### Your task
Look below for the line containing "Postagem mais recente (178, 2422)" and the line containing "Social Links (137, 13)"; repeat exactly those two lines and all lines between them, and nothing else.

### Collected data
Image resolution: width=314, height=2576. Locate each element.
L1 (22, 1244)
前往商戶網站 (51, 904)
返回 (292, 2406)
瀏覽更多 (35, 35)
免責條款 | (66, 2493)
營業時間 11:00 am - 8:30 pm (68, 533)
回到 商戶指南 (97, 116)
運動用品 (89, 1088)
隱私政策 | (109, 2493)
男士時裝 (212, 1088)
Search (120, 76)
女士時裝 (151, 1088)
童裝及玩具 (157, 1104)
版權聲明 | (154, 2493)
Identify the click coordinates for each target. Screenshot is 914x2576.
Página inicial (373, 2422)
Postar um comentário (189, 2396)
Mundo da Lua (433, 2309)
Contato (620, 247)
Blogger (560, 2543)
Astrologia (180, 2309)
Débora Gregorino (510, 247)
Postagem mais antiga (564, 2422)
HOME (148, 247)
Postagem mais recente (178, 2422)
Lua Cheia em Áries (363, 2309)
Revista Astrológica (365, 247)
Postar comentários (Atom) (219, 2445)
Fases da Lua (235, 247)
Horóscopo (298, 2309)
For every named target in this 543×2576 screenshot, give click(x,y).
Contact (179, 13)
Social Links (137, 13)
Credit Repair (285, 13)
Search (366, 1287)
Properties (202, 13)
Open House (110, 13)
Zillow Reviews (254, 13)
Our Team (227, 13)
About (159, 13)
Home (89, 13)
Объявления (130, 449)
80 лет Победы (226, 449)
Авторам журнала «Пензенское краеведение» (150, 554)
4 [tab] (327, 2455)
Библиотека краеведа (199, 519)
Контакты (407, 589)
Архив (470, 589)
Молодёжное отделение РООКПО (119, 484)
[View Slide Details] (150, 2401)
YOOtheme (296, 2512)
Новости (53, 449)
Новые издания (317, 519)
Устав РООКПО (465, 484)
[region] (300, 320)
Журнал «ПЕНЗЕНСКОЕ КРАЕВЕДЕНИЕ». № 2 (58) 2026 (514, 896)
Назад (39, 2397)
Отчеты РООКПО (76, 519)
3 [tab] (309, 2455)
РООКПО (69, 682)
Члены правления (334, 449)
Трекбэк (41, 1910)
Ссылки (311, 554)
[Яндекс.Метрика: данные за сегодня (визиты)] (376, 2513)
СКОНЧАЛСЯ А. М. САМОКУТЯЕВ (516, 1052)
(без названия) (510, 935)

### Answer to this exercise
Postagem mais recente (178, 2422)
Lua Cheia em Áries (363, 2309)
Revista Astrológica (365, 247)
Postar comentários (Atom) (219, 2445)
Fases da Lua (235, 247)
Horóscopo (298, 2309)
For every named target in this 543×2576 screenshot, give click(x,y).
Contact (179, 13)
Social Links (137, 13)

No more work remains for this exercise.